THE INPUT:

<<<<

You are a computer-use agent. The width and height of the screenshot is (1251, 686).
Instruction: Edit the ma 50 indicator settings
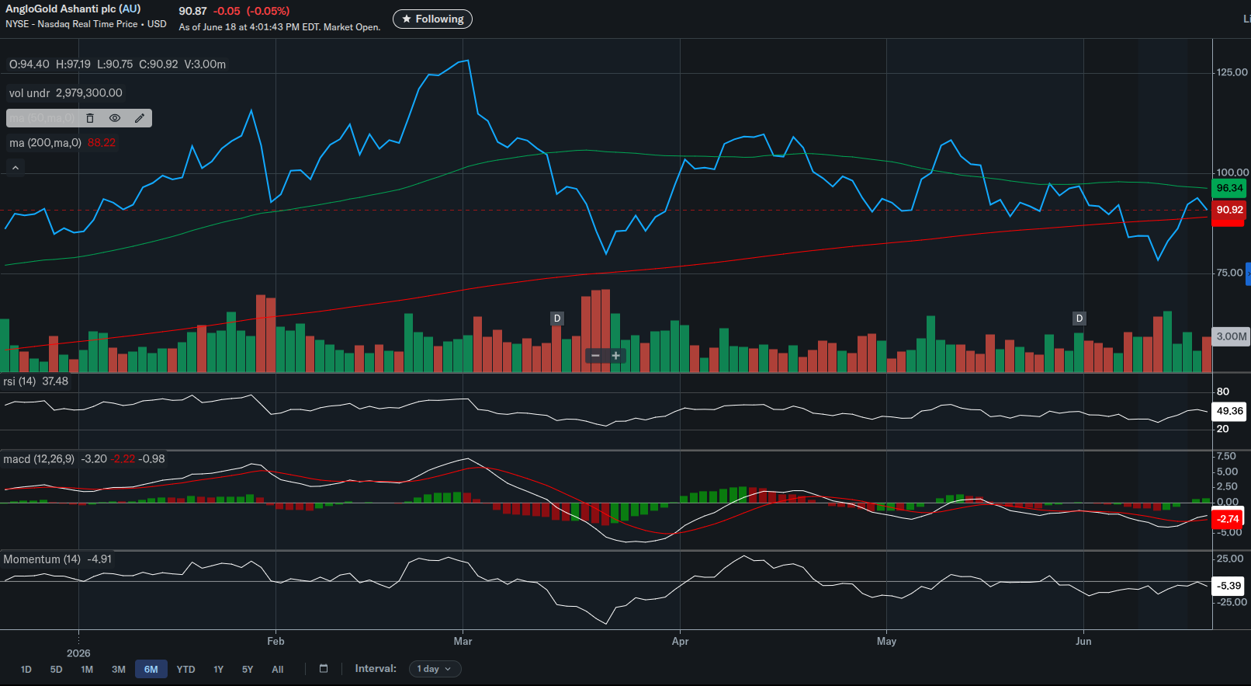(x=140, y=118)
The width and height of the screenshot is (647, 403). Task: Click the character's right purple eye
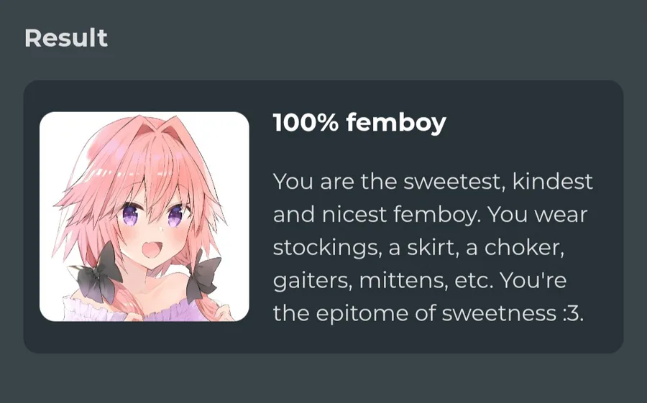[x=175, y=216]
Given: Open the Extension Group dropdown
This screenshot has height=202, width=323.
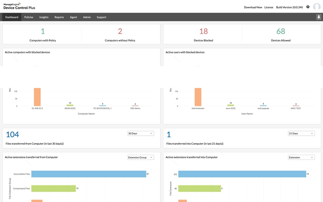Looking at the screenshot, I should click(140, 157).

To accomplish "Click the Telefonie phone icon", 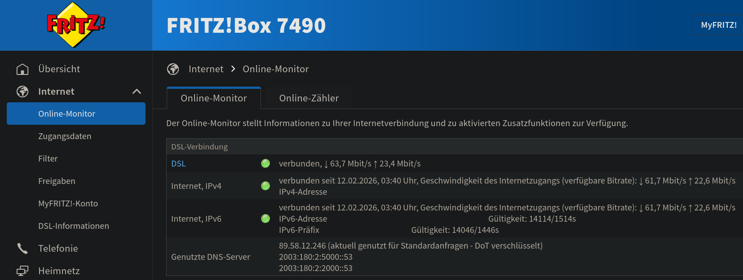I will tap(22, 249).
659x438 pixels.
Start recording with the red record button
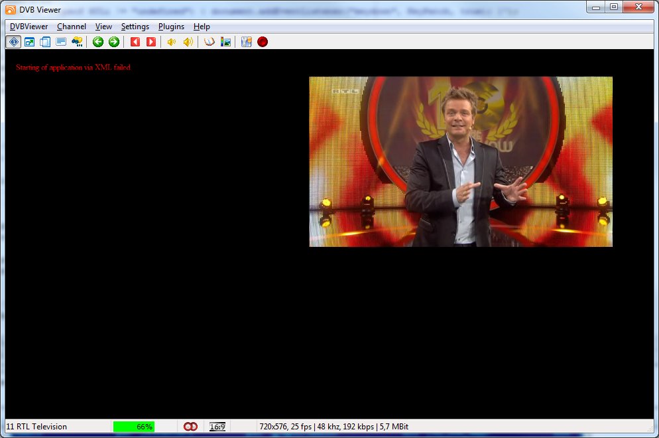263,42
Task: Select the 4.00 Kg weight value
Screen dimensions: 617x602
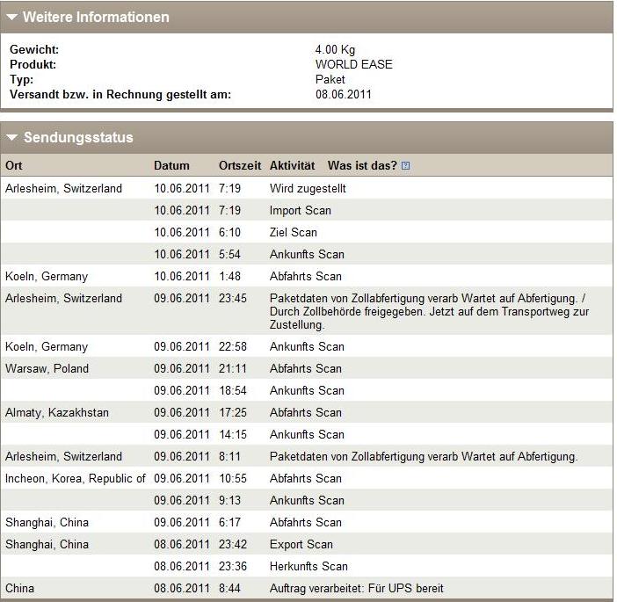Action: [335, 50]
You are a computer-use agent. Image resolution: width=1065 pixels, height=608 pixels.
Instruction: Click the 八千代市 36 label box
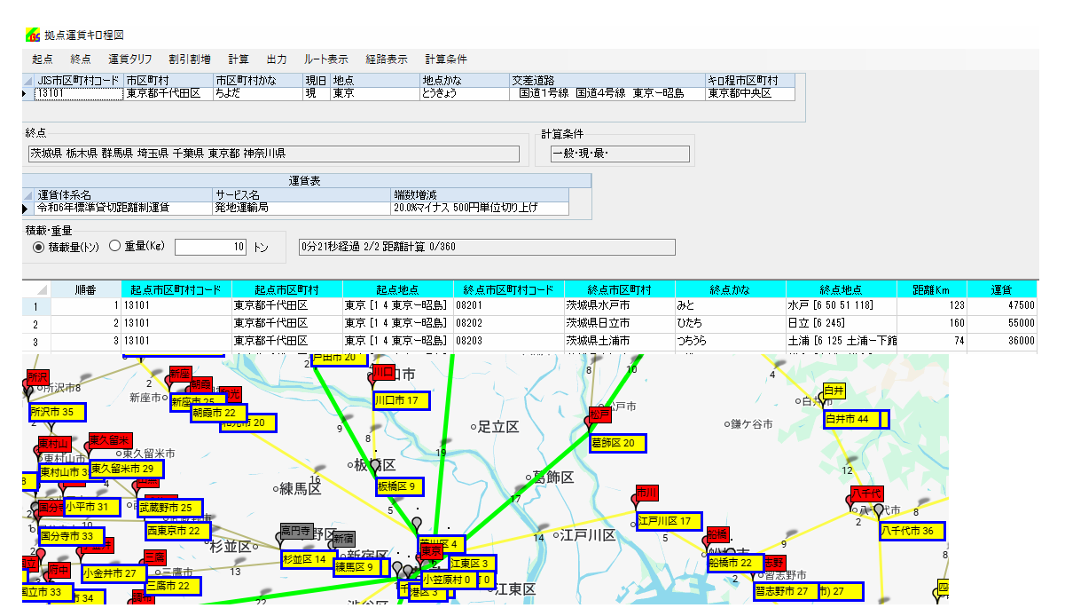(x=911, y=532)
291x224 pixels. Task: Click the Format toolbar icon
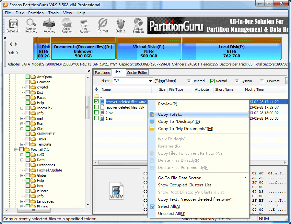[103, 26]
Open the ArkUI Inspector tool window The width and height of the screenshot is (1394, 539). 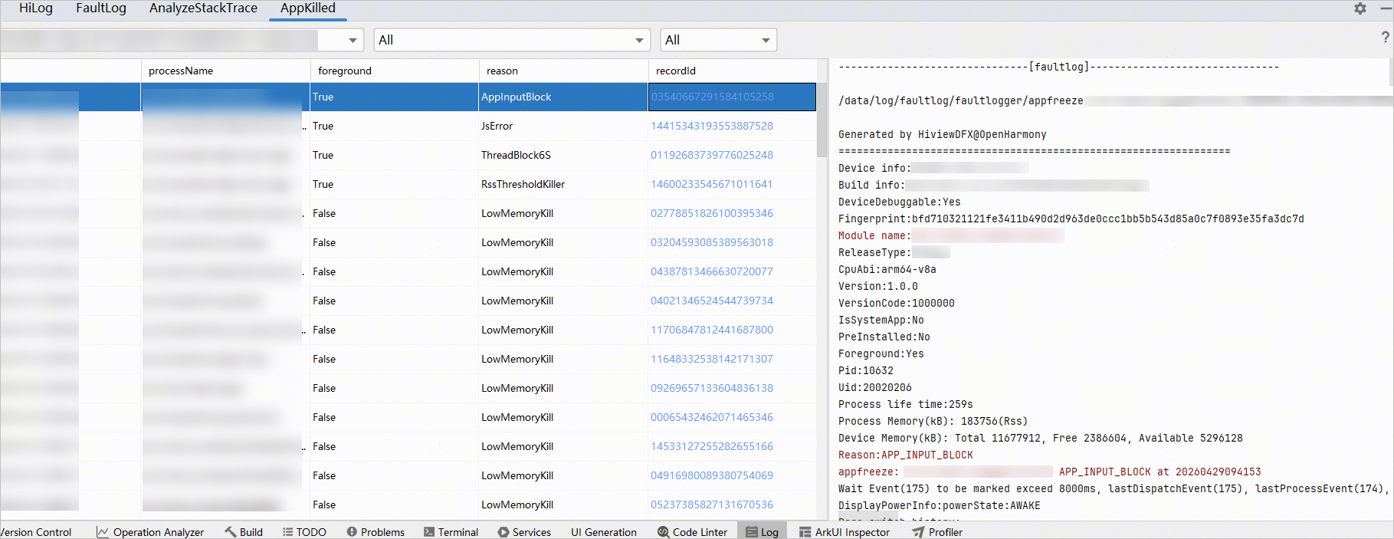click(x=845, y=531)
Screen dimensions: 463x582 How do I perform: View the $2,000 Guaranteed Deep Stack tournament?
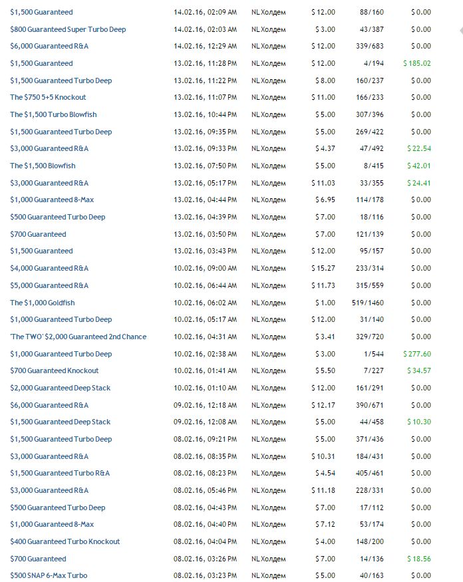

>>>>

THE PROBLEM:
In how many lines of the listing does the word "computer" appear? Give the number and no other words.

RESULT:
2